Problem-solving gives them a high, coding is at the centre of their universe, they have gone through the exercise of investor pitch many times and have faced rejection.
They are co-founders of a technology-led business that started as an idea to mitigate risk during COVID-19.
What sets them apart is that there's no app driving their business, and that they are not eligible to cast vote or hang out in a pub drinking yet.
Meet Jai Relan, Tejas Mehta, Sara Kothari and Jasraaj Puri, all high schoolers and co-founders of WhyQ -- a WhatsApp chatbot-based platform to help kirana stores sell stuff through a queue management solution to ensure social distancing.
The founding group had four other teenagers at the time of starting up last year.
They left soon after, finding it tough to juggle studies and business.
Is there a garage in their startup story too like in the case of most celebrated Silicon Valley names?
The company CEO Relan, the youngest of them all at 15, laughs.
"No there was no garage. We met at an IIT Delhi lecture hall where some 100 kids had gathered for an entrepreneurship competition in October 2019."
The New Delhi-based founders have met face-to-face only three to four times, finding their bonhomie on Zoom and Skype.
When asked how it feels to be a boss, Relan, preparing for his Class 10 exams and a recent participant at TEDx, says in a CEO-like manner that the work is divided and that there's no boss.
"The co-founders are busy with their pre-boards," Relan announces while sharing time slots for Zoom interviews for this report.
Tejas Mehta, COO, is in Class 11 and doesn't have the board exam stress.
Mehta, known as the 'jugadu' of the team, joins a Zoom conversation to say, "I am really interested in strategy, business and startups."
He lists commitment to studies as a challenge. Getting the right technology is another challenge.
For instance, the WhyQ business model is based 100 per cent on WhatsApp.
But buying a WhatsApp business API account could take long, he recounts.
The decision to go with WhatsApp was based on a random survey with elderly family members of the founders -- they were asked if they would find it easier to transact on an app or a messaging platform like WhatsApp.
Sara Kothari, who is in Class 10, is the finance and analytical brain of the start-up.
As CFO, she is busy doing the math on funding and investments.

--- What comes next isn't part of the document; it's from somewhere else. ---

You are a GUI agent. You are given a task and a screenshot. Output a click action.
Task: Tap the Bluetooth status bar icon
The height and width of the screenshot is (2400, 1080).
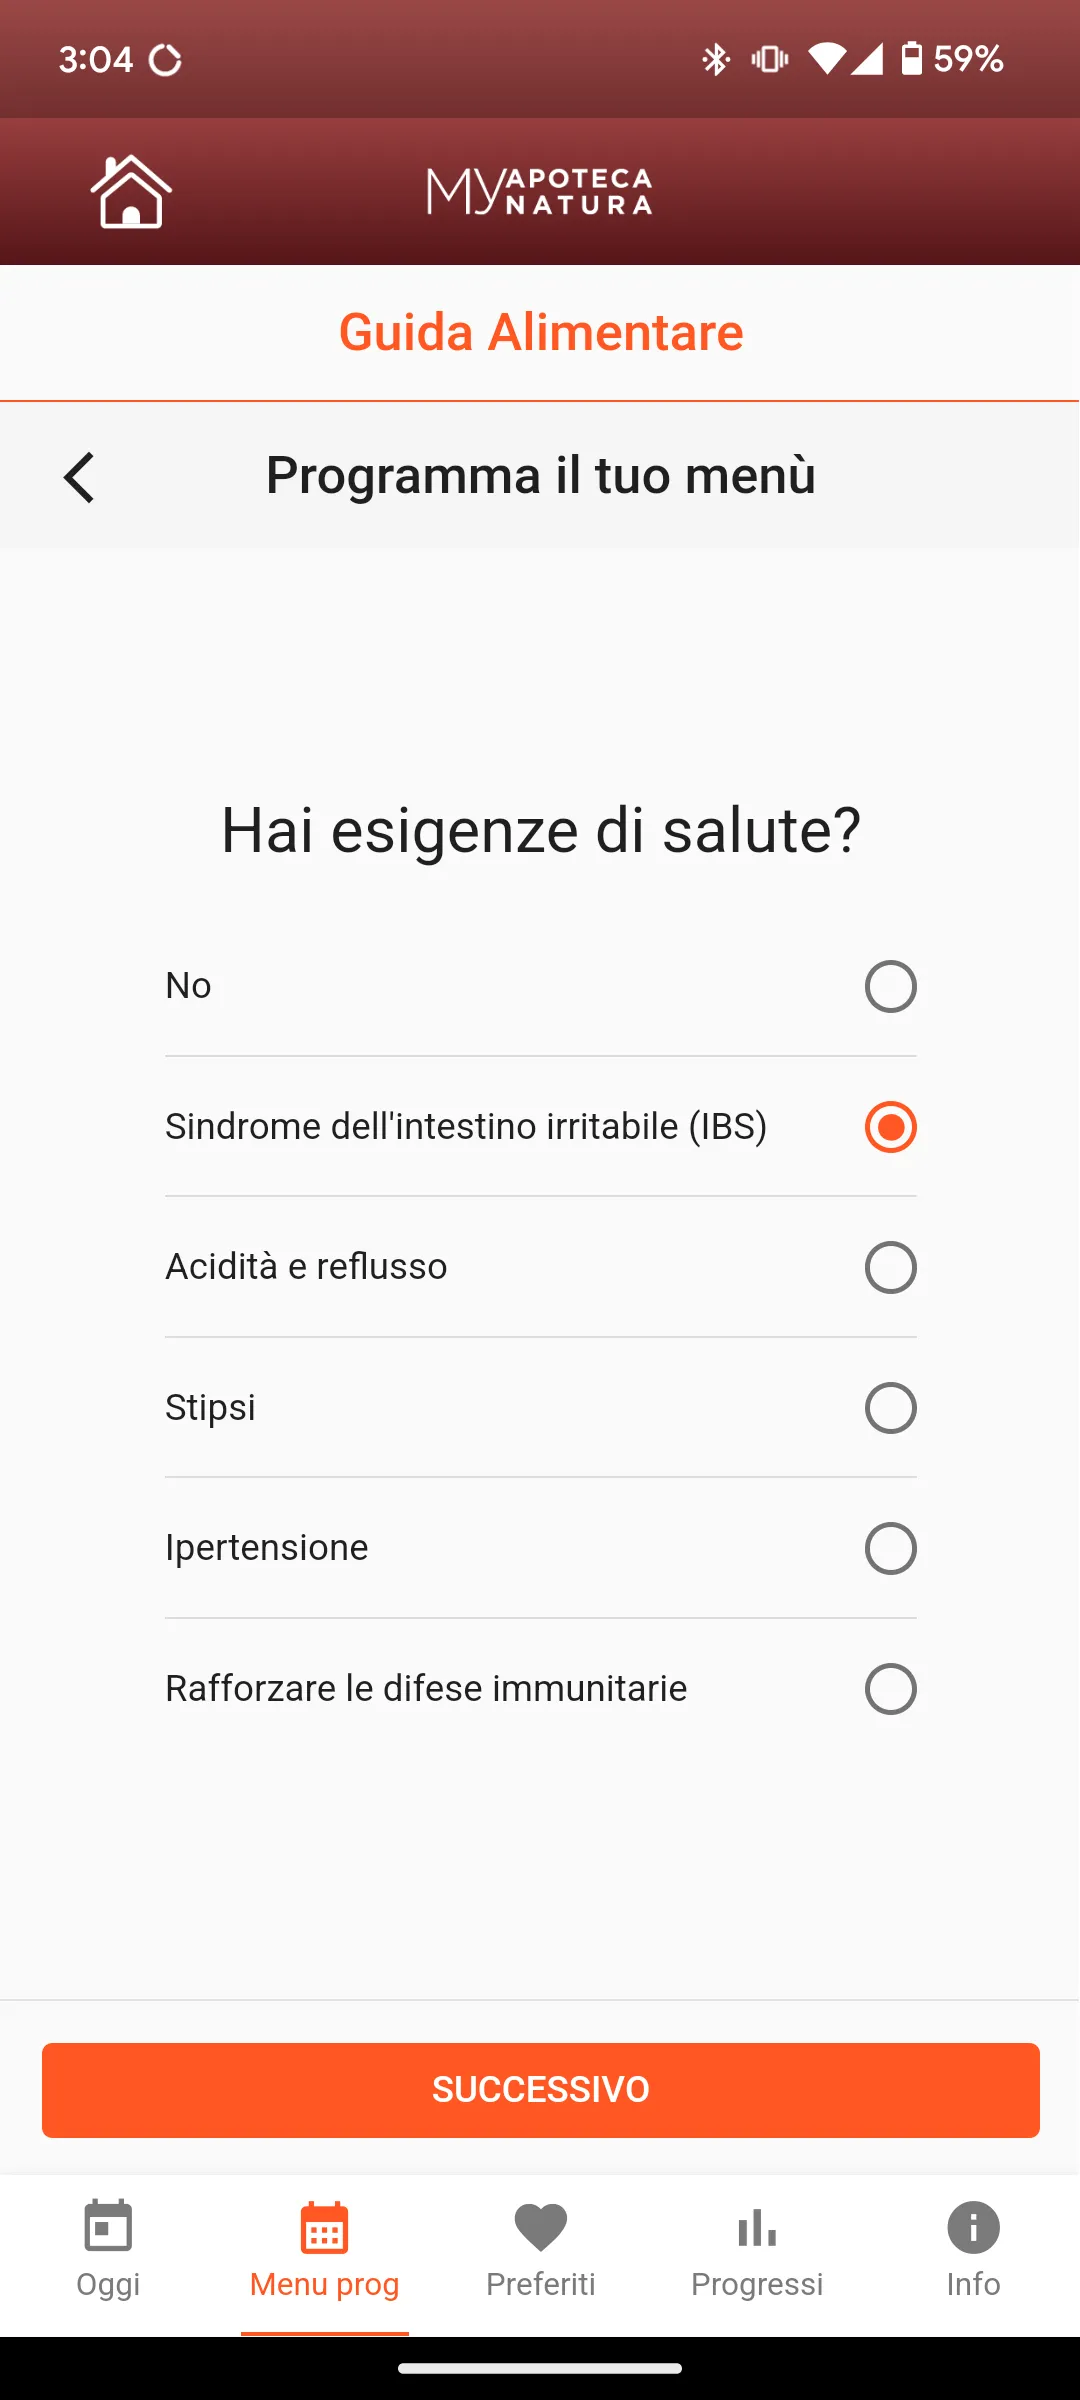click(716, 59)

Funding has primarily come from friends and family, though the group is keeping fingers crossed for an angel investor.
"So far, most investors have shown us the door," says Relan, who was exposed to coding as early as when he was in Class 1 and 2, and then he got in it from Class 6 onwards.
He may have been influenced by his computer engineer dad.
For now, the co-founders are not taking home any salary, though there have been students on the rolls when the platform was being developed.
With some few hundred users already trying the platform and a few dozen kiranas onboard, the number of orders on a typical day could be upwards of 100.
Jasraaj Puri, the senior most co-founder and CTO of the company, is a hardcore coder.
Puri talks of making an impact like a seasoned top executive.
"Sure, we are teenagers who are doing this part time, but we feel we are making some sort of an impact."
This is how the WhyQ tech works
- Individuals are assigned a time slot to come to kirana stores.
- The platform pre-collates an individual's order before he steps out of the house, reducing the waiting time outside a store from 11 minutes to 12 seconds approximately and cutting the risk of infection by 92 per cent.
- With no payment gateway yet, the user pays to the kirana through Paytm.
- There's a charge for using the chatbot, too.
Now with the number of Covid cases declining, Relan and team may look at other start-up ideas.
On their wish list are tie-ups with Reliance Jio, Zomato, Swiggy, Dunzo and more.
*Kindly note the image has been posted only for representational purposes.